The Defence Secretary this month confirmed the largest single drone package in British history: 120,000 unmanned aerial vehicles to be supplied to Ukraine in 2026 alone, as part of a broader £3.75 billion military support package. The Treasury has also wired Kyiv another £752 million tranche of a £2.26 billion loan.
I want to be clear: I want Ukraine to win. Russia’s invasion is a vile criminal act and Ukrainians fighting for their country deserve our support. But there is a serious question every British voter should be asking: where is the equivalent investment in Britain’s own defence?
The Hollow Force Is a Real Phenomenon
The British Army is at its smallest size since the Napoleonic Wars. The Royal Navy decommissioned two frigates last year because it could not crew them. The RAF’s frontline fighter strength is below that of the French Air Force. We have no working maritime patrol aircraft of our own design. Our nuclear submarine availability is at a generational low.
Meanwhile our principal ammunition stockpiles — according to repeated public testimony from senior officers — would be exhausted within days, not weeks, in a peer conflict. The Defence Committee has warned about this. The National Audit Office has warned about this. The Public Accounts Committee has warned about this. Successive defence reviews have promised “to be put right.” And then the politicians find money for everything except actual British defence.
Industry, Not Charity
The drone package is being presented as a win-win because most of the UAVs are made by British companies — Tekever, Windracers, Malloy Aeronautics. Fine. That is genuinely useful for British industry, and I welcome the boost to domestic drone manufacturing.
But ask yourself a different question. Why are British drone factories at full capacity producing systems for Ukraine while the British Army is short of its own drones? Why are we not first equipping our own Army to the same standard before exporting at scale? The answer is that supporting Ukraine is politically easier — and more press-friendly — than fixing the chronic, decades-long underinvestment in British capability.
Spending Choices Are Moral Choices
Britain has just sent another £752 million to Kyiv. The same week, council leaders across England were warning of bankruptcy. Adult social care providers are collapsing. Veterans — British veterans — are sleeping rough.
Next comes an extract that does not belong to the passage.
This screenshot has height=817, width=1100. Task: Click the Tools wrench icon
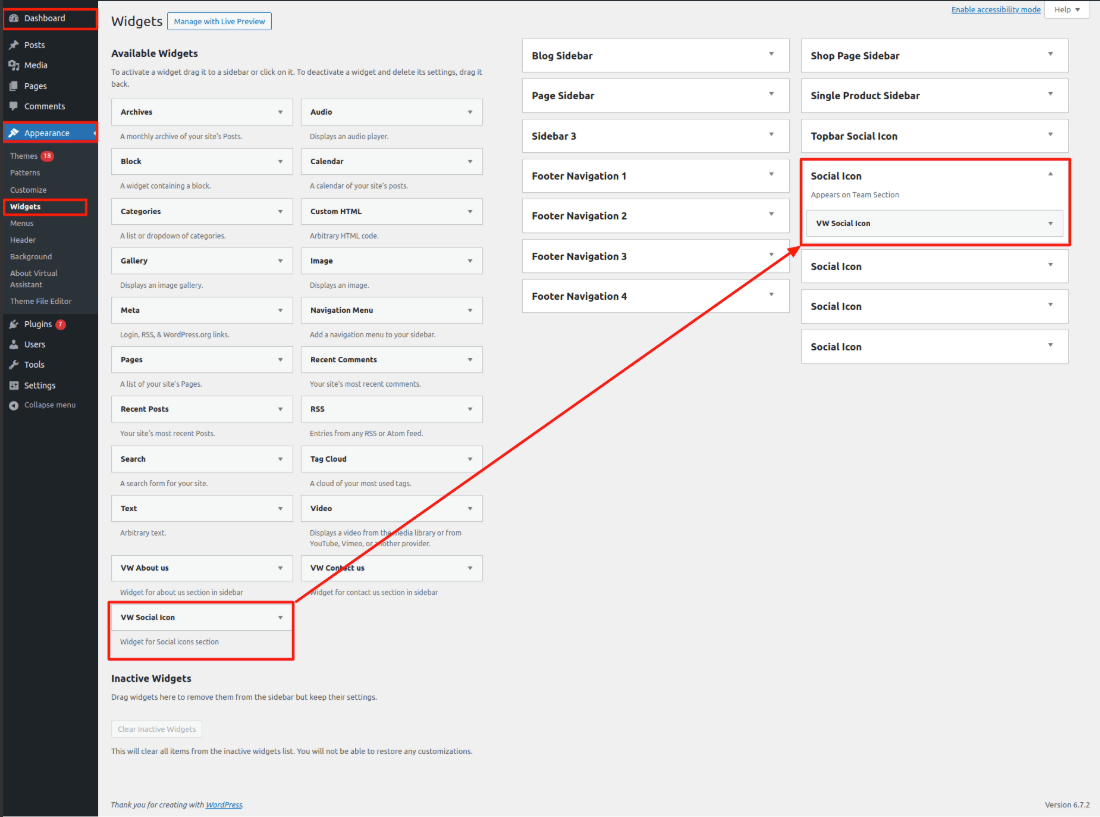click(13, 365)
The Royal British Legion is reporting record demand for hardship grants.
I am not arguing that we abandon Ukraine. I am arguing that a serious country budgets seriously. We cannot keep writing cheques abroad while pretending the bill at home doesn’t exist. And we cannot keep boasting about our generosity to Kyiv while our own armed forces are crewed by people working past their service terms because there is no one to replace them.
What Reform UK Would Do
Reform UK has long argued for defence spending to rise to a genuine 2.5% of GDP and onwards towards 3% — not on paper, not by reclassifying the intelligence budget, but in real terms on real capability. We’d front-load that investment into munitions, drones, air defence, and crewing — the unglamorous boring stuff that wins wars.
Continued support for Ukraine is right. But the precondition for being a useful ally is being a serious nation. You can’t defend democracy abroad if you can’t defend yourself at home.